Когда закрываешь глаза, наступает ночь. Я зажмурился на мгновение, и тотчас мне явилось беспричинное, но навязчивое воспоминание о том, как несколько недель назад мы ездили на могилу отца Мышонка. Теперь о таком не говорят и не пишут. Зачем никто не сложит песнь о позаброшенной могилке, чей холм цветами упестрен?..
— Грустишь, Серый Волк? Смотри, совсем-то уж не раскисай!
— Да нет, Мышонок. Я еще в жизни так не веселился. Душа ликует и поет. К тому же отродясь не болел. Что ж, начинать?
— Начнем, пожалуй.
Я хотел заговорить, но промолчал. В то время как руки мои механически совершали ласкательные движения, ставшие для меня чем-то столь же естественным и бессознательным, как дыхание, я вдруг почувствовал, как это нередко случалось в час заката, что во мне пробуждается первобытный, всепожирающий, раздирающий душу страх. Мне было страшно. Страх с ревом захлестнул меня, словно ледяная черная, громадная — высотой с башню — волна: страх Судного дня, ведь он наступит когда-нибудь, и тогда велика вероятность того — ах, тогда совершенно точно: навсегда отвержен буду я от очей Его, поскольку в жизни своей совершал я ужасные вещи, хотя ни одна книга, ни один рассказ, вышедшие из-под моего пера, об этом не упоминали. Но не всегда можно было сказать: мне страшно, невыносимо страшно. Нельзя этим беспрестанно, и всякий раз заново, досаждать людям. К тому же помочь все равно никто не сможет.
— Тебе что-то вспомнилось?
— Да, — сказал я тихо. — Тут уж ничего не поделаешь, вечно что-то на ум приходит. Ты ведь тоже о чем-то думаешь?

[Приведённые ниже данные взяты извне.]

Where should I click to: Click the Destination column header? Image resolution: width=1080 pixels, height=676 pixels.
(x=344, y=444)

Нужно же мне было что-то сказать.
— Да, кое о чем, — сказал Мышонок; он лежал на спине и широко раскрытыми глазами глядел в потолок; голос у него был жалкий, чуть ли не плачущий. — Я Ринуса вспомнил. Ему было двенадцать. Ровно двенадцать лет тому назад это и случилось.

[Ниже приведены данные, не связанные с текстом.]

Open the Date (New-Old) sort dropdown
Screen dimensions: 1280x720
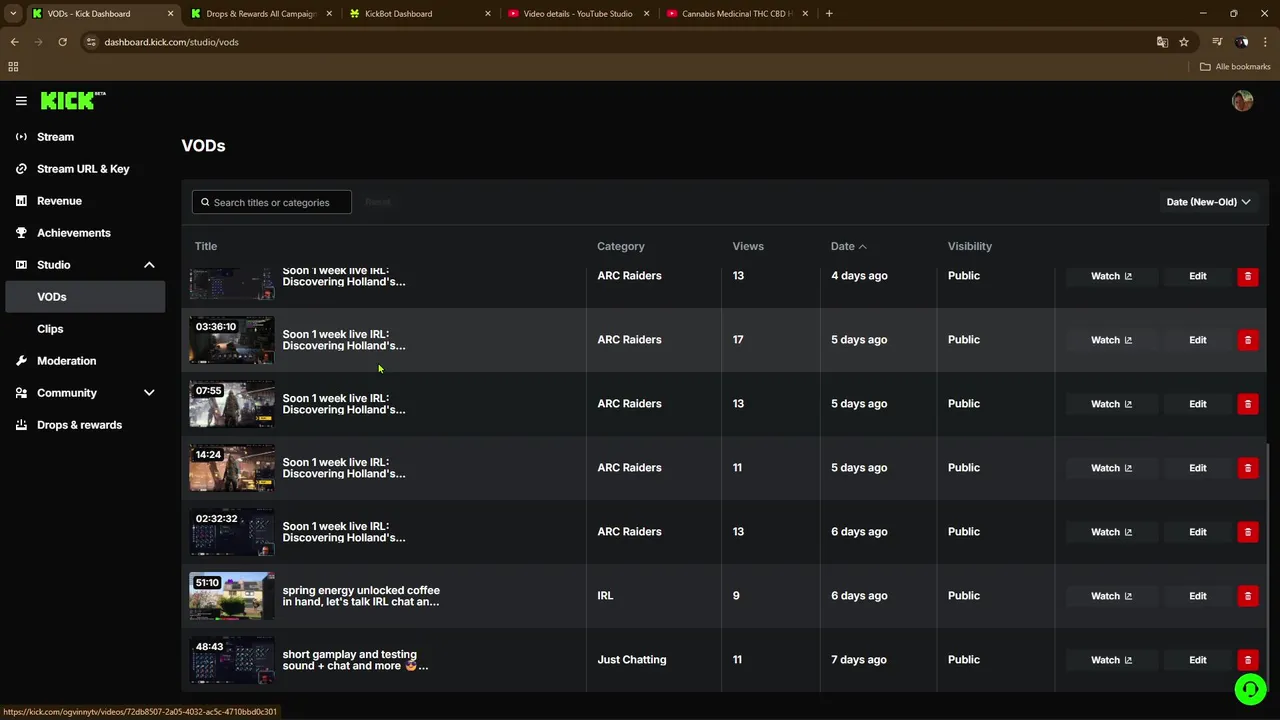[1208, 202]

— А что именно? — В сущности, я был задет тем, что кто-то, кроме меня, осмеливался возвращаться мыслями к былым печалям.
— Ринус. Он ехал на велосипеде, а сзади — грузовик, сбоку выскочил, и Ринус упал. Ах, господи Иисусе, Ринус. Он был католик. Ринус.
«В той песне краткой столько слез»[12]. Смерть собрала немалый урожай среди молодежи простонародья. Был ли Мышонок влюблен в Ринуса, вожделел ли к нему, когда подкарауливал его у чердачного окна, мечтая, томясь и тревожа свою одинокую плоть? Тот, в соседском заднем дворике, которого пороли — его ведь тоже звали Ринусом, вспомнил я вдруг.
Может быть, тот — в столь юном возрасте волею роковой случайности вырванный из жизни, столь любезный Мышонку Ринус — как и мой выпоротый сосед — в день своей гибели тоже был одет в короткие бархатные черные брючки, лоснящиеся на заду и туго натянувшиеся над потертым кожаным велосипедным седлом, рассчитанным на взрослого. Колеса грузовика, несомненно, сплющили его белокурую мальчишескую голову, раздробили плечи, смяли грудную клетку — но ноги, бедра и бархатистые мальчишеские холмики остались невредимыми, неоскверненными, так что его придавленная этой трагедией семья уложила его в Гробу на живот, прикрыв лишь голову и верхнюю часть тела, но бедра и юношеские ягодицы — еще один рассвет и еще один закат будут они все так же прекрасны — остались, облаченные в глубокий траур, доступны взорам через оконце, прорезанное вдоль нижней части крышки гроба.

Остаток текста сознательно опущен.